The global marine biogeochemical prediction system produces skillful chlorophyll predictions one season in advance in many ocean regions and extends beyond 1 year in some regions. In the tropical Pacific, prediction skill is limited to maximum leads of 12 months, with peak skill for fall/winter forecasts and reduced skill for boreal spring predictions. Strong negative/positive winter chlorophyll anomalies are tightly linked to El-Niño/La-Niña events. In the subtropical to temperate North Atlantic, chlorophyll anomalies are not predictable in winter, but are predictable during the productive spring, summer and fall (i.e., the growing season). Furthermore, prediction skill remains evident through two growing seasons with leads up to 24 months.

Biogeochemical prediction systems can extend beyond sea surface temperature and chlorophyll to include other potential drivers, including oxygen, acidity, net primary production, and zooplankton. Assessment of net primary production predictions against satellite-based algorithms suggest similar patterns of predictability as chlorophyll, while model-based assessments of the potential predictability of other drivers suggests that they may be more predictable than chlorophyll or sea surface temperature.

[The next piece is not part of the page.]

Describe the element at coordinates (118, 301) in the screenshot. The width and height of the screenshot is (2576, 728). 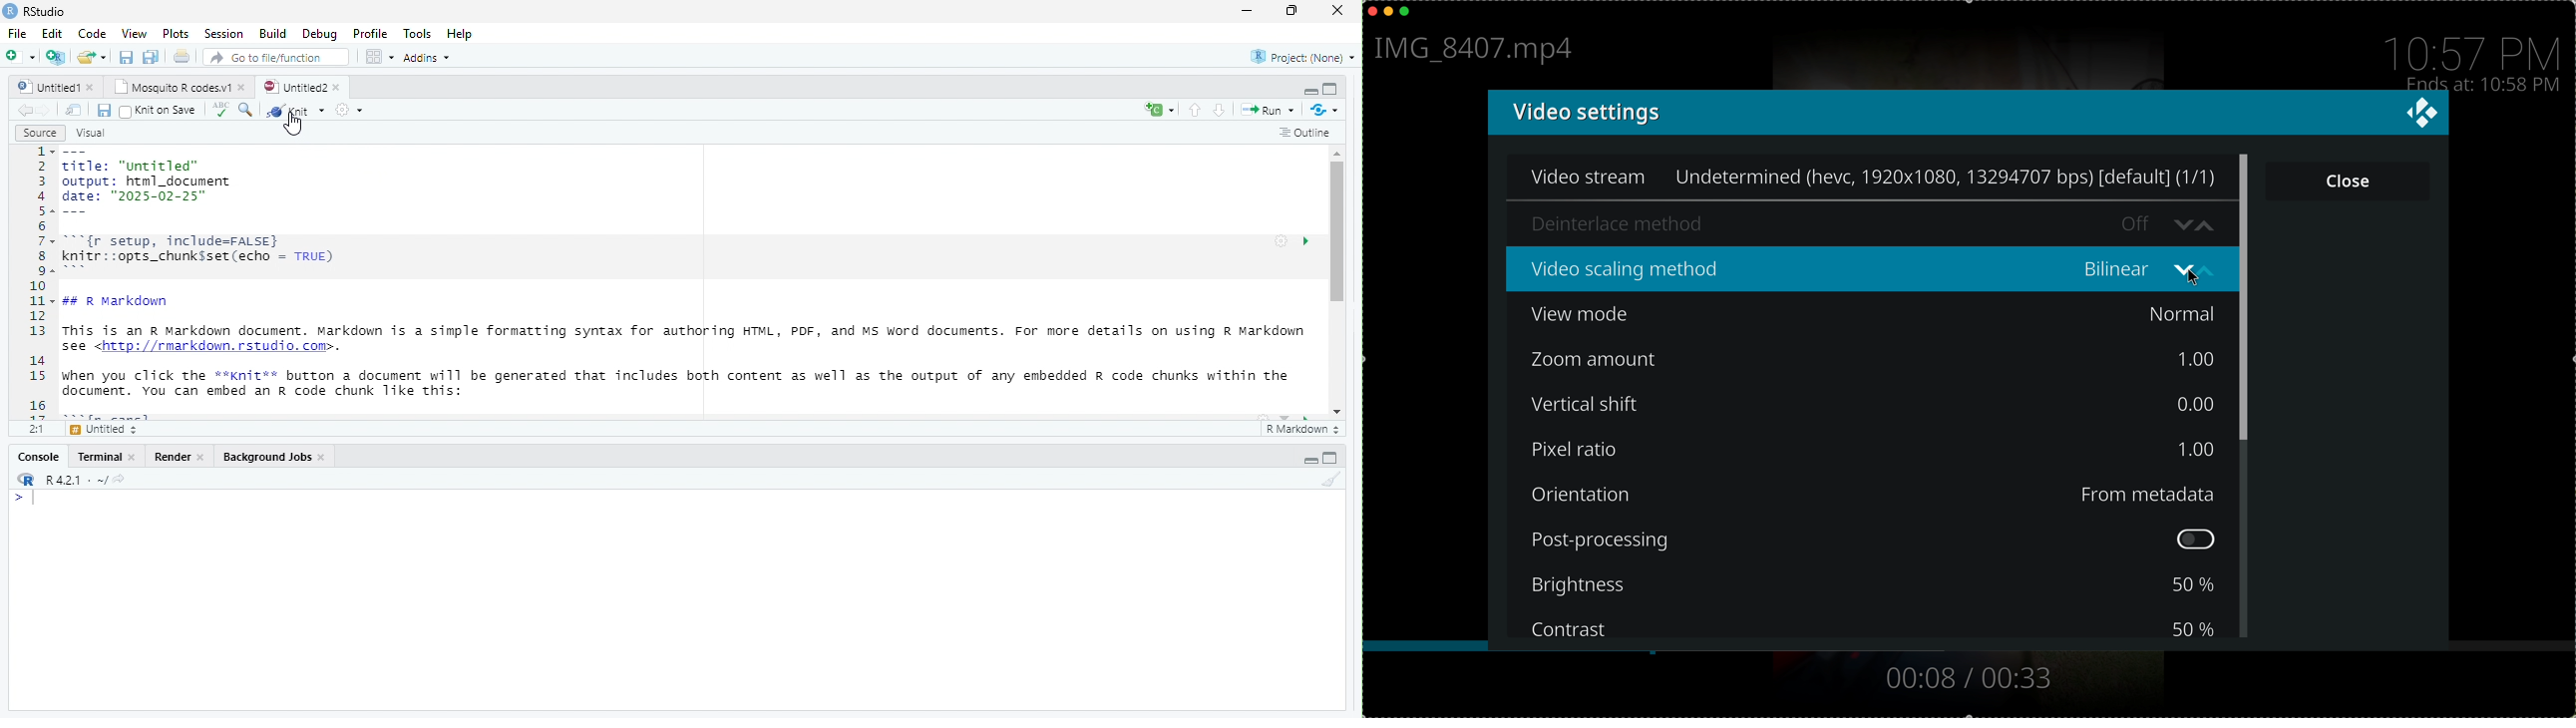
I see `## rR Markdown` at that location.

Prediction skill in reproducing observed variations of monthly chlorophyll anomaly. (A) Chlorophyll prediction skill measured by the mean monthly anomaly correlation coefficient between predicted and observed chlorophyll at 1-3 month lead time during the period 1997-2017. Stippled areas indicate that the correlation is significantly greater than 0 with 95% confidence. Areas with less than 80% satellite chlorophyll coverage are masked in grey. (BF) Chlorophyll prediction skill as a function of forecast initialization month (x-axis) and lead time (y-axis) in tropical Pacific, Indian, North 315 Atlantic, North Pacific, and South Pacific oceans.

 

Potential utility of marine biogeochemistry prediction for annual fish catch prediction. (A) All shaded LMEs represent regions where past fish catch fluctuations are significantly correlated with observed bottom-up factors (i.e., SST or chlorophyll). Dark grey represents regions where the ESM-based prediction system can predict bottom-up forcing changes, and color shadings represent regions where the ESM-based prediction system can predict both bottom-up forcing changes and reported fish catch. Bottom-up factors and the time lag used for fish catch predictions are shown near each predictable LME. (B-G) Reported (black lines) and predicted (colored lines) annual mean 353 fish catches in (B) Gulf of Alaska, (C) California Current, (D) Humboldt Current, (E) Canadian Eastern Arctic, (F) Agulhas Current, and (G) Somali Coastal Current LMEs (unit: 103 tonnage). Asterisk indicates the significant correlation between reported and predicted annual fish catches.